Wasting a lot of celluloid isn’t an issue.
He hopes to discover “some meaning” in what’s going on in a life that “seems to haunt me in uncommon ways.”
Or maybe they’re not that uncommon. But that’s exactly how a narcissist would see it.
His aim is to make a sort of “Lulu’s Diary,” referencing the classic Louise Brooks’ silent film “Pandora’s Box.” He quotes “Breathless” filmmaker Jean-Luc Godard noting that his camera “tells the truth 24 times (frames) a second.”
So Holzman will film his world, the streets he walks in the neighborhood (W. 71st Street) on this week in July of 1967, capturing the people along those streets, the storefronts, the historic sites (The Ansonia Hotel, the “Red House”).
He plays around with a fisheye lens, walks us down the longest park bench in New York, taking in the faces he captures as he does, takes us on a noisy subway ride where he stalks a pretty rider as she detrains.
He introduces us to his very reluctant model/girlfriend Penny (Eileen Dietz), who averts her eyes and asks him to stop filming her out-of-makeup.
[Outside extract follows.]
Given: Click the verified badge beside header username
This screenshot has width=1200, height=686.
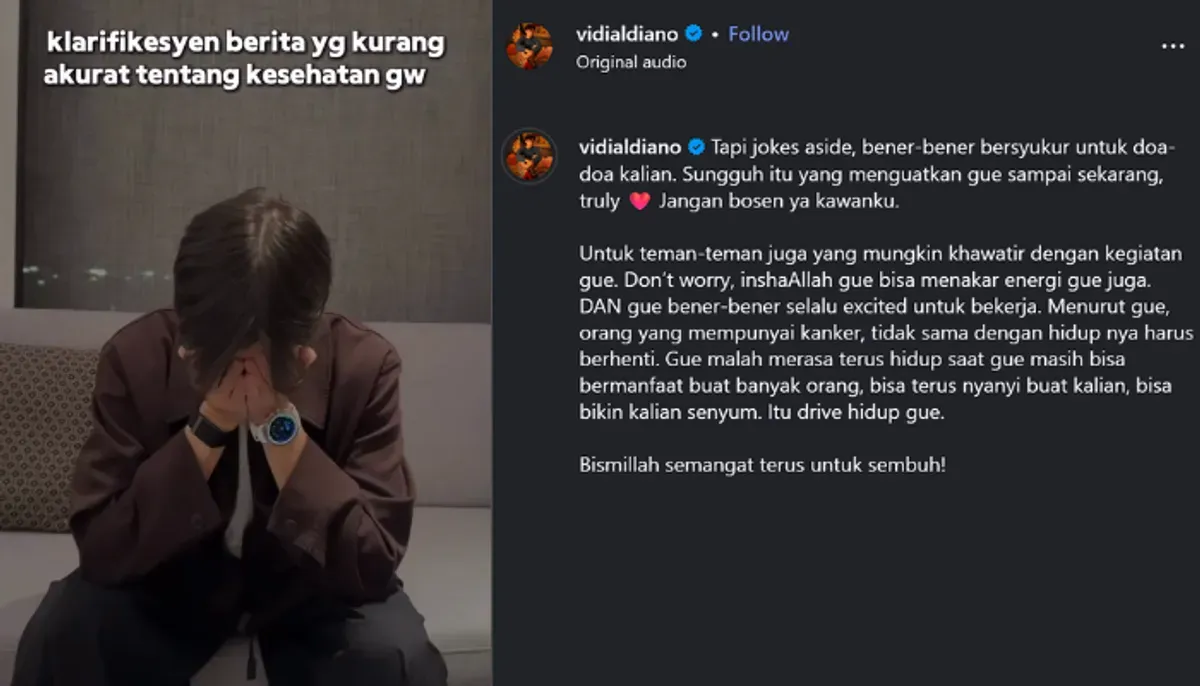Looking at the screenshot, I should pyautogui.click(x=693, y=34).
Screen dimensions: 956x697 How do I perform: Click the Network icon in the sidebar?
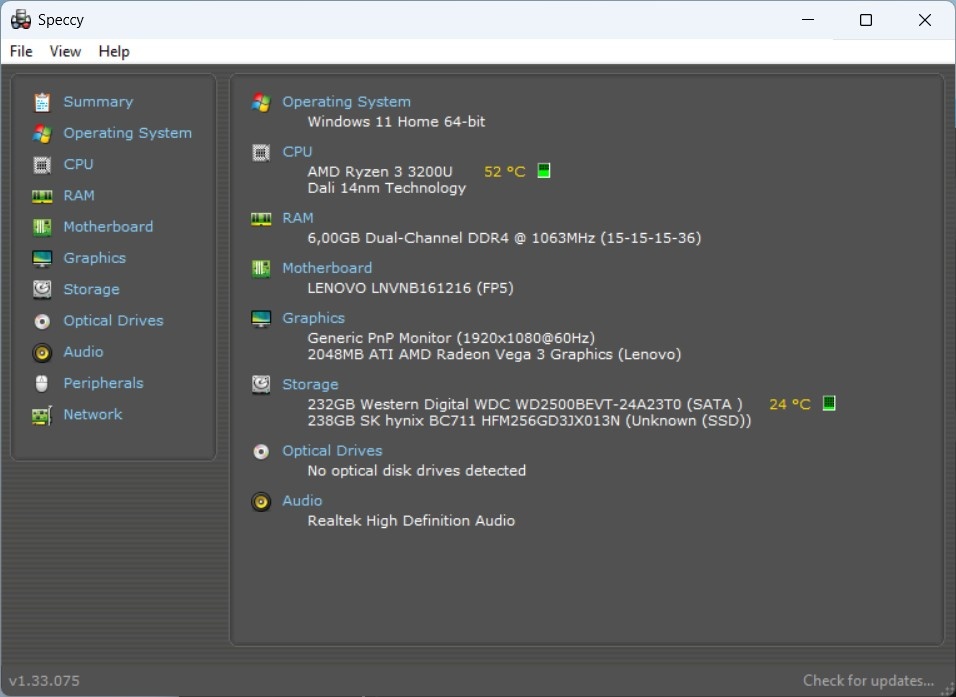[x=41, y=414]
When she catches him filming her nude, sleeping in post-coital repose, she flips out and storms out.
He peeps out his window at the neighbor woman across the street whom he names “Sandra” (Louise Levine) because, you know, he’s looked up the name on the mailbox downstairs — “S. Schwartz” — and decided she “reminds me of Visconti’s Sandra.” He even calls her up and figures out, in a flash, that she isn’t a “Sandra” when she hangs up before he can run through all the other “S” first names he can think of.
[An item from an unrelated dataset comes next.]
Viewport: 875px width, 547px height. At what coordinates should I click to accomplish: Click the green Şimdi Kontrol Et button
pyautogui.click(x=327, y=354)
So yes, this guy is obsessed and inappropriate and seriously creepy and we’re allowed to laugh at him, maybe cringe a little bit and wonder if there’s a joke in the native-New Yorker McBride giving this creepy character a Jewish surname and if we’re allowed to laugh at that now.
The funniest and most celebrated sequence is perhaps unscripted and is certainly uncredited. A transvestite neighbor pulls up in her T-bird convertible (Hellooo, “Thelma & Louise”), stops traffic (horns honk, other drivers complain and gawk) and engages David — actually McBride, his star and his film crew — in a long, crude come-on of a conversation.
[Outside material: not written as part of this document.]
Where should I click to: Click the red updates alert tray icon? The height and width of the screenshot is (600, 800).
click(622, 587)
“David” is a a bit amused and a little rattled, and not just at the idea of a New Yorker in the ’60s having the guts to own an easily-broken-into rag-top Thunderbird.
“David Holzman’s Diary” is a lovely snapshot of Manhattan in the ’60s and a biting portrait of the cinema fanatic/film school student of the day, and indeed every day that’s followed. It may portend our current Youtube/Tik Tok “influencer” era, but it more directly inspired the “documentary diaries” of Ross McElwee (“Sherman’s March”) and Michael Moore (“Roger & Me”).
It’s all pretty much faked, and you can see the early comedies of Albert Brooks (“Real Life,” “Lost in America”) and “This is Spinal Tap” in this twist on upending and ridiculing the then-new “cinema verite” documentary conventions of the ’60s.
McBride’s Holzman even brings in an artist friend (Lorenzo Mans) to launch into a diatribe of how the presence of the camera alters the “reality” of what he’s doing, a philosophical debate that erupted when fly-on-the-wall “truth” documentaries in the cinema verite style became a thing.
“David Holzman’s Diary” may not be as funny and off-the-wall transgressive as it once was. But it’s still a marvel, a movie that one can look at now and see the building blocks for the “realistic” DIY cinema to come, and see it brutally mocked well before its “My movie is about ME” time.
Rating: unrated, nudity, profanity
Cast: L.M. “Kit” Carson, Eileen Dietz, Lorenzo Mans, Louise Levine and Robert Lesser.
Credits: Scripted and directed by Jim McBride. A Kino Lorber release on Tubi, Mubi, Amazon et al.